On land use zoning and discrimination (an update on the Al Falah Center & more)
A few more 70 faces links

Freedom - a poem about liberation

I'm working on a revision of the Velveteen Rabbi's Haggadah for Pesach (that link goes to last year's post about last year's edition) -- this will be version 7.1, which is basically version 7 with a few Hebrew typos amended, with a couple of new readings, and with two pages which aim to connect our spiritual, symbolic, and internal story of liberation with the liberation struggles of so many people in the Middle East and North Africa this year.

I'll also offer those two pages as a special insert, which could be printed and used alongside a copy of last year's edition of the VR Haggadah -- or, for that matter, printed and used alongside any haggadah at all! The insert contains a brief explanation in prose, and then a pair of poems. One of the poems is mine; the other is by Sue Swartz of Awkward Offerings, and it's really powerful. I can't wait to share it with y'all.

I'll offer the insert as a downloadable pdf alongside the pdf of the revised haggadah soon, but wanted to share my own poem here before the insert, and the revised haggadah, are formally launched. I'd love to know what y'all think.



In remembrance of the 2011 protests in Tunisia, Egypt, Gabon, Bahrain, Libya, and elsewhere.


Liberation comes when people gather
by the tens and by the thousands

demanding that the despot who's held the reins
step down, and in between the slogans

they dish out lentils cooked over open flame,
and homes open up so the protestors can shower

and members of one faith link hands
to protect members of another faith at prayer.

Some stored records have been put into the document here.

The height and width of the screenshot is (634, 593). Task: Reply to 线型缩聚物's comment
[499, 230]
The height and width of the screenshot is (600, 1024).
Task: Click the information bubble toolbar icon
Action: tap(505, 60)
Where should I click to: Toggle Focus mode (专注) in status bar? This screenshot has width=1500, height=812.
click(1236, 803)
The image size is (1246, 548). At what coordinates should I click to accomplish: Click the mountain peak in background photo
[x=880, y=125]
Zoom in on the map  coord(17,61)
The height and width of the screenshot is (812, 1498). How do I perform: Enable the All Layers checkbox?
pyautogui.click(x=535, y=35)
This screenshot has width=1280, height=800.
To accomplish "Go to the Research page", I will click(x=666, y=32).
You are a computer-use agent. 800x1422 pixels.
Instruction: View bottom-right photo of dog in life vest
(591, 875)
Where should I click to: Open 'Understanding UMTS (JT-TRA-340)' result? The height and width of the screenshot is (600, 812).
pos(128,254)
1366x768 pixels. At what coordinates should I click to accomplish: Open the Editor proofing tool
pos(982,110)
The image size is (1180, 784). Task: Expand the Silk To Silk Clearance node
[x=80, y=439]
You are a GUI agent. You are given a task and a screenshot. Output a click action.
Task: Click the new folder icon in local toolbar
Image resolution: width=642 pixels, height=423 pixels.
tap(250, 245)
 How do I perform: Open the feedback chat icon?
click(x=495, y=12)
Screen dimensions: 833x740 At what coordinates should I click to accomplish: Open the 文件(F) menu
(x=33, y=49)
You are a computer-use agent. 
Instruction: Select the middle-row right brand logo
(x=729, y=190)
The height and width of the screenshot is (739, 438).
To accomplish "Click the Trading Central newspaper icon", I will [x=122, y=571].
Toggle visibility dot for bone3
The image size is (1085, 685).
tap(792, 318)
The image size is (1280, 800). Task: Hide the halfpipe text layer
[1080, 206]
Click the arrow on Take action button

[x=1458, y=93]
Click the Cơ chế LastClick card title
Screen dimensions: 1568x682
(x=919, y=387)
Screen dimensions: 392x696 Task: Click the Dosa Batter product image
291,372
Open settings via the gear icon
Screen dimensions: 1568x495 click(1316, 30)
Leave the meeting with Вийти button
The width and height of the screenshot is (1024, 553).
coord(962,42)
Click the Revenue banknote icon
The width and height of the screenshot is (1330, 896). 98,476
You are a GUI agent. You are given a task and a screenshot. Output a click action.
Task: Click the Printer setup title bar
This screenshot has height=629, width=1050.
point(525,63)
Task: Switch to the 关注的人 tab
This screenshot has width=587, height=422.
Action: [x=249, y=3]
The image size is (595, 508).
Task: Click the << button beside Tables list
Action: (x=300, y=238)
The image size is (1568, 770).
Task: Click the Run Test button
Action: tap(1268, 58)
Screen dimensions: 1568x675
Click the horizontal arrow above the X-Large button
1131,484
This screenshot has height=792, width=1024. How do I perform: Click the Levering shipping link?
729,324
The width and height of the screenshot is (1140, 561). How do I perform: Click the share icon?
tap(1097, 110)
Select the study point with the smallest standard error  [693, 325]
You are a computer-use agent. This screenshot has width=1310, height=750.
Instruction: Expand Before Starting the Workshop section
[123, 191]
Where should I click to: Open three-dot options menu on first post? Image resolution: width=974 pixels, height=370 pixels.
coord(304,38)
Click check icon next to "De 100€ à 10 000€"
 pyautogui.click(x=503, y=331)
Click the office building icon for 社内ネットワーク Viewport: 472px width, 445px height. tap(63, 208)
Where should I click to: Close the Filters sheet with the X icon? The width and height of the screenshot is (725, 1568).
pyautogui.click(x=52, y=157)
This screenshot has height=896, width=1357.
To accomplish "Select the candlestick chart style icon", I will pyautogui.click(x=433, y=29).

Liberation comes at a cost: not only
the horses and chariots swept away, but

innocents gunned down by their own army,
panicked children lost in the roiling crowds

activists imprisoned for speaking freely,
and when the world stops watching

they may be beaten -- or worse.
It's upon us to at least pay attention

on mobile phones and computer screens
as real people rise up to say

we have the right to congregate and to speak
we will not be silenced, we are not afraid.